“Target Counterterrorism Funding the Same Way Terrorists Target Attacks” by Clark Kent Ervin, May 25, 2011

May 26, 2011

One of the many consequences of 9/11 was a massive increase in federal spending to secure our airports, seaports, land borders, critical infrastructure, key government facilities, national icons, and other potential terror targets.  Given the nation’s still uneven economic recovery and our ever more dire fiscal condition, the days of unlimited government spending are over, even for the ultimate imperative- securing the homeland. The Department of Homeland Security’s state and local grant terrorism preparedness funding has been cut by $790 million from last year’s level, representing a cut of nearly 25%.Hard choices must be made, and priorities must be set.  Homeland Security Secretary Janet Napolitano is doing just that.


Since 2003 when the Department of Homeland Security opened for business, the department has given millions of dollars in grant funds to states and localities to secure themselves against terror threats. Initially, only seven cities received funding under a program called the “Urban Areas Security Initiative” – New York; Washington, DC; Los Angeles; Chicago; Houston; San Francisco; and Seattle. Each of them is likely to be at or near the top of terrorists’ target list because each is a large city with one or more iconic spots. If we know anything about terrorists, we know that they strive to kill as many people as possible and to strike at targets that are evocative of American power or culture.


But, in time-honored Washington fashion, as time has gone by, the number of cities receiving UASI grants has increased to more than 60. Of course, there is some risk that any city, no matter how small or remote, can be struck by terrorists.  And, being prepared for a terror attack can make a city better prepared for the far more likely prospect of a natural disaster or the certainty of crime.


But, in these exceedingly tight budgetary times, we do not have the luxury of spreading homeland security grant money around the country liberally on the off-chance that terror might strike in an unlikely place.  Funding must be targeted in the same way that terror attacks are targeted – at the largest cities with the most symbolic sites. Accordingly, DHS has announced that this year’s urban grant funding will be allocated to only 31 metropolitan areas, perhaps still too many, but half the total number to date.
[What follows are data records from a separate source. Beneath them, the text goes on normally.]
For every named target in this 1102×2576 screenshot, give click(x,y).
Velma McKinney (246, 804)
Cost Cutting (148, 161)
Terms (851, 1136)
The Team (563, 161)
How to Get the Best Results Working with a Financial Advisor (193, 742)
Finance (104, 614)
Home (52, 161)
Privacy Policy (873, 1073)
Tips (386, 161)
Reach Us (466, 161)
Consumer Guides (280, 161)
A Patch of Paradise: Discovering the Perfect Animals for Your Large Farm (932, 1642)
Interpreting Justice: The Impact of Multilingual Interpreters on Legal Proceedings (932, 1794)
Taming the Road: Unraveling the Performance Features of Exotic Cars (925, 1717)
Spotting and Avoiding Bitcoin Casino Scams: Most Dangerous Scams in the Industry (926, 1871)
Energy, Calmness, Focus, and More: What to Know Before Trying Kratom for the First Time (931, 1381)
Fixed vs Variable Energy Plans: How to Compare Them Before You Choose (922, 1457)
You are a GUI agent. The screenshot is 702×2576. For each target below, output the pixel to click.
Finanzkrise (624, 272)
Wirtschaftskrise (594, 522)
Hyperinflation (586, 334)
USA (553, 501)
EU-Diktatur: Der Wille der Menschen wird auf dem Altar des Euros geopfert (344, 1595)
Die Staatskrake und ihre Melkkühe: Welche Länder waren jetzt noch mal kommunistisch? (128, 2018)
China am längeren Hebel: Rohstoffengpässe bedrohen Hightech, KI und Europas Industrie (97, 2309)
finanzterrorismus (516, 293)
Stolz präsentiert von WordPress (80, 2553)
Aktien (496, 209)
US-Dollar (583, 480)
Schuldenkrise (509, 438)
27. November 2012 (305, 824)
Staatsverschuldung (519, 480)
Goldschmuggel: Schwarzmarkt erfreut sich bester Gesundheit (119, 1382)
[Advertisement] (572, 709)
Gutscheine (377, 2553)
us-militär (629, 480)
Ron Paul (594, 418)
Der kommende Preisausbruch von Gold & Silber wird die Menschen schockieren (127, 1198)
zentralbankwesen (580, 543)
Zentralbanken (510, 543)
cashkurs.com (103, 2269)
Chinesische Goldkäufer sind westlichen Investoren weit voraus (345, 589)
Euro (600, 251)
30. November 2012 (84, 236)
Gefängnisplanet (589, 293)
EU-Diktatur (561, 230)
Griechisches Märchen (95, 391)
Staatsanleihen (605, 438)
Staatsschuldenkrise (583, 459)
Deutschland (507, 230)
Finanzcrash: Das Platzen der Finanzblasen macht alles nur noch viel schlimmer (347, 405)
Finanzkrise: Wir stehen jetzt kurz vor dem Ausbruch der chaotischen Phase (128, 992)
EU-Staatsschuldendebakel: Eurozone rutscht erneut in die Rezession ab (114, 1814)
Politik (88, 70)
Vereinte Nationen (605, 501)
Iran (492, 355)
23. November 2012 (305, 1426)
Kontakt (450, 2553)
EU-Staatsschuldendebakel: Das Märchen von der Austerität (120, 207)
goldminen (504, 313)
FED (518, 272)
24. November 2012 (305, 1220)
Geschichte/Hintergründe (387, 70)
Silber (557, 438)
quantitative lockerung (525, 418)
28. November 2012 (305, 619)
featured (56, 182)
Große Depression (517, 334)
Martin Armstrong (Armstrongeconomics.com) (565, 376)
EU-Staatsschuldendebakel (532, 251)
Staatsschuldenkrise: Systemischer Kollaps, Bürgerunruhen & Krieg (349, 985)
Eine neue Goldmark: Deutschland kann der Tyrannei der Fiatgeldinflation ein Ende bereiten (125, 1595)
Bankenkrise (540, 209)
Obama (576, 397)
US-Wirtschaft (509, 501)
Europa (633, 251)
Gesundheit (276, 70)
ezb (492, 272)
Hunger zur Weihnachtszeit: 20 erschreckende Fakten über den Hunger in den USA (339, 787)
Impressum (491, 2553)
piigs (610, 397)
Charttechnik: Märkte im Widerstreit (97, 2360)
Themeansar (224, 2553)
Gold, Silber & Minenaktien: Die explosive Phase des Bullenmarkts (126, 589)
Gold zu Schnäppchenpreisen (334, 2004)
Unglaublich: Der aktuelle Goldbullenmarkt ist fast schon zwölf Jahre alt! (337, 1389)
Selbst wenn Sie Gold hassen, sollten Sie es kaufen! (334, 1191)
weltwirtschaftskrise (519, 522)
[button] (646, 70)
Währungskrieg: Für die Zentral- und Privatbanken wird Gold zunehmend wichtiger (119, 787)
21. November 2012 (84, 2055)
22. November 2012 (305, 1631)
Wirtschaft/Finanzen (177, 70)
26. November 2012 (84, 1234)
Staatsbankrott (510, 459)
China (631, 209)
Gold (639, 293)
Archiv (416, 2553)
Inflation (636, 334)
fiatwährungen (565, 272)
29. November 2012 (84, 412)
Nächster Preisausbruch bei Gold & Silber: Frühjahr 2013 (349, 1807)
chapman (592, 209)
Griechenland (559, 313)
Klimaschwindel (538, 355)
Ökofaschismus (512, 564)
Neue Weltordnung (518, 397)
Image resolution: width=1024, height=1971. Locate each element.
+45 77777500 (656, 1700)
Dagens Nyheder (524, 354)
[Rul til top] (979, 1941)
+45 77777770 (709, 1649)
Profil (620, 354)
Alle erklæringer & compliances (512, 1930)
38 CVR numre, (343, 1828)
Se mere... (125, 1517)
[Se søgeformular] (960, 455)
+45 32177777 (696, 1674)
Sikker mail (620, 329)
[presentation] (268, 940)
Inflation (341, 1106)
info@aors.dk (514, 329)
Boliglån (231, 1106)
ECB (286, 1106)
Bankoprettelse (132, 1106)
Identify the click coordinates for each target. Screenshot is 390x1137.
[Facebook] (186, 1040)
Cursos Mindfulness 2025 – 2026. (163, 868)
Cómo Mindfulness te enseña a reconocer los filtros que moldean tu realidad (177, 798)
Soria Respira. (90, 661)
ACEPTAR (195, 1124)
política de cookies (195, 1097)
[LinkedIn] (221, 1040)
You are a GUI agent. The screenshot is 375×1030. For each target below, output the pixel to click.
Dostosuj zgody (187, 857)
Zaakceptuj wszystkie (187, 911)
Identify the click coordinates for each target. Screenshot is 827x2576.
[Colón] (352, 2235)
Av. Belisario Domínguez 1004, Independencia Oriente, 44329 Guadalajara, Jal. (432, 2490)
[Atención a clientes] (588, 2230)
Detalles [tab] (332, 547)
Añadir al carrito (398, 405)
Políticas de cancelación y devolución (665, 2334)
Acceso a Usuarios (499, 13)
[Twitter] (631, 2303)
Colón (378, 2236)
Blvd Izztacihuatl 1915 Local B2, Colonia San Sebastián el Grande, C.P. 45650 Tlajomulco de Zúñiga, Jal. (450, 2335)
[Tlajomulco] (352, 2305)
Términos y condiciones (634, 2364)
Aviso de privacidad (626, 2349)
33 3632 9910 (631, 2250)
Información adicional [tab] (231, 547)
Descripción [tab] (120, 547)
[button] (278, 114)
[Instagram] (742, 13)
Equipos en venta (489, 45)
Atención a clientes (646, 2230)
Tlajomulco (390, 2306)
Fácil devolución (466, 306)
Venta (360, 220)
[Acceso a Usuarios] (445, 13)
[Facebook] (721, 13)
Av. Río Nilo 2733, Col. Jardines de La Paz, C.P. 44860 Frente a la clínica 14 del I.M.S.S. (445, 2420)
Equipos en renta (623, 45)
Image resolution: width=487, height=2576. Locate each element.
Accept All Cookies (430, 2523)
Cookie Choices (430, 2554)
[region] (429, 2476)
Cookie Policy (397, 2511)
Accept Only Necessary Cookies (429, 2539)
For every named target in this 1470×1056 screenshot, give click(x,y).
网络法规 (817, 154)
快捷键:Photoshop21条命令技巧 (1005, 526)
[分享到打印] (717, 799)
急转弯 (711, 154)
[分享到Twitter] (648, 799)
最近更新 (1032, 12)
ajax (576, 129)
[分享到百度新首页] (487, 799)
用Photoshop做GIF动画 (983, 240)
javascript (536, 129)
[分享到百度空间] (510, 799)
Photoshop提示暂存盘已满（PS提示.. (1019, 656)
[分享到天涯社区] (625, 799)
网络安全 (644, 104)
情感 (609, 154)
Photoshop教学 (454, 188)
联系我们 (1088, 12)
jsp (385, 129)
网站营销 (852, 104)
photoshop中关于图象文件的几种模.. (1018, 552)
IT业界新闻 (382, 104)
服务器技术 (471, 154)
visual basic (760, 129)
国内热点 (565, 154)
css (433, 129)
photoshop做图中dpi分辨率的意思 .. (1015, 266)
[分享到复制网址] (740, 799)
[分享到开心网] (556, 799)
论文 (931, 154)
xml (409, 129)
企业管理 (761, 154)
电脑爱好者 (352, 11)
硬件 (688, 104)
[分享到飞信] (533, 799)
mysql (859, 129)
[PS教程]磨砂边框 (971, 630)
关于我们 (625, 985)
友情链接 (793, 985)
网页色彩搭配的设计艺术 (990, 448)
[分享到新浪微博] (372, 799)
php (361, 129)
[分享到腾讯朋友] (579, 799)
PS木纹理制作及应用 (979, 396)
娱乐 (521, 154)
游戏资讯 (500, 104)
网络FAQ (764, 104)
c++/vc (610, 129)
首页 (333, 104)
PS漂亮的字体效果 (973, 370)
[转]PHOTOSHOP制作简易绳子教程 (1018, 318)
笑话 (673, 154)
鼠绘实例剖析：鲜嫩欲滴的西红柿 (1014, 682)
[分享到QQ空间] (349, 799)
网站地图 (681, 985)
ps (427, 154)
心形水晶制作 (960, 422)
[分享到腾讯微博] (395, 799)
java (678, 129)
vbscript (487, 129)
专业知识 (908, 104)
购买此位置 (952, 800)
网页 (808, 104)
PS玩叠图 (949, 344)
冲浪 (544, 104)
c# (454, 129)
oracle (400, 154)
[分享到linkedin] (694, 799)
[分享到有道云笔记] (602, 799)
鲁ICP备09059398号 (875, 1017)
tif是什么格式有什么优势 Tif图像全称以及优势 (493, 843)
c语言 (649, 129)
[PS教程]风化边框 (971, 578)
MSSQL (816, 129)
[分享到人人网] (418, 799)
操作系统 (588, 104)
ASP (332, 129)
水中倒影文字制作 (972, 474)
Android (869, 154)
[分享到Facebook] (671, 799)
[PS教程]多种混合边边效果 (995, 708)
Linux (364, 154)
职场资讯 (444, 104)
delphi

According to the department, these cities contain half of the nation’s critical infrastructure that is most likely to be targeted by terrorists, and a third of the nation’s assets, systems, and “infrastructure clusters.” 


Every state will continue to receive some homeland security grant funding through the State Homeland Security grant program, and there are other DHS grant funds for which they, and cities within them, may apply. So, even smaller cities may have access to funding that they might otherwise have obtained previously from the department’s urban grant program.


Among the treasure trove of intelligence recovered from bin Laden’s Abbottabad compound were indications that he was targeting New York,  Washington, DC, Los Angeles, and Chicago for terror attacks,  precisely the cities that logic and experience suggest are at the top of Al Qaeda’s target list.  Out of crisis comes opportunity. From the beginning, urban-focused homeland security grant dollars should have been allocated exclusively to those cities most at risk of attack.  Now doing so is imperative. Our funding capacity is limited, and, bin Laden’s death notwithstanding, the terror threat remains. If anything, at least in the short-term, we might well see an increase in attempted attacks, both to avenge bin Laden and to show Al Qaeda’s continued potency and relevance. As no less an authority than CIA Director Leon Panetta has put it, “bin Laden is dead, but Al Qaeda is not.”  In the final analysis, an attack “on America” means in practice an attack on an American city, and the cities most likely to be attacked are the ones to which the entirety of applicable counterterrorism grant funding should, and now, must go.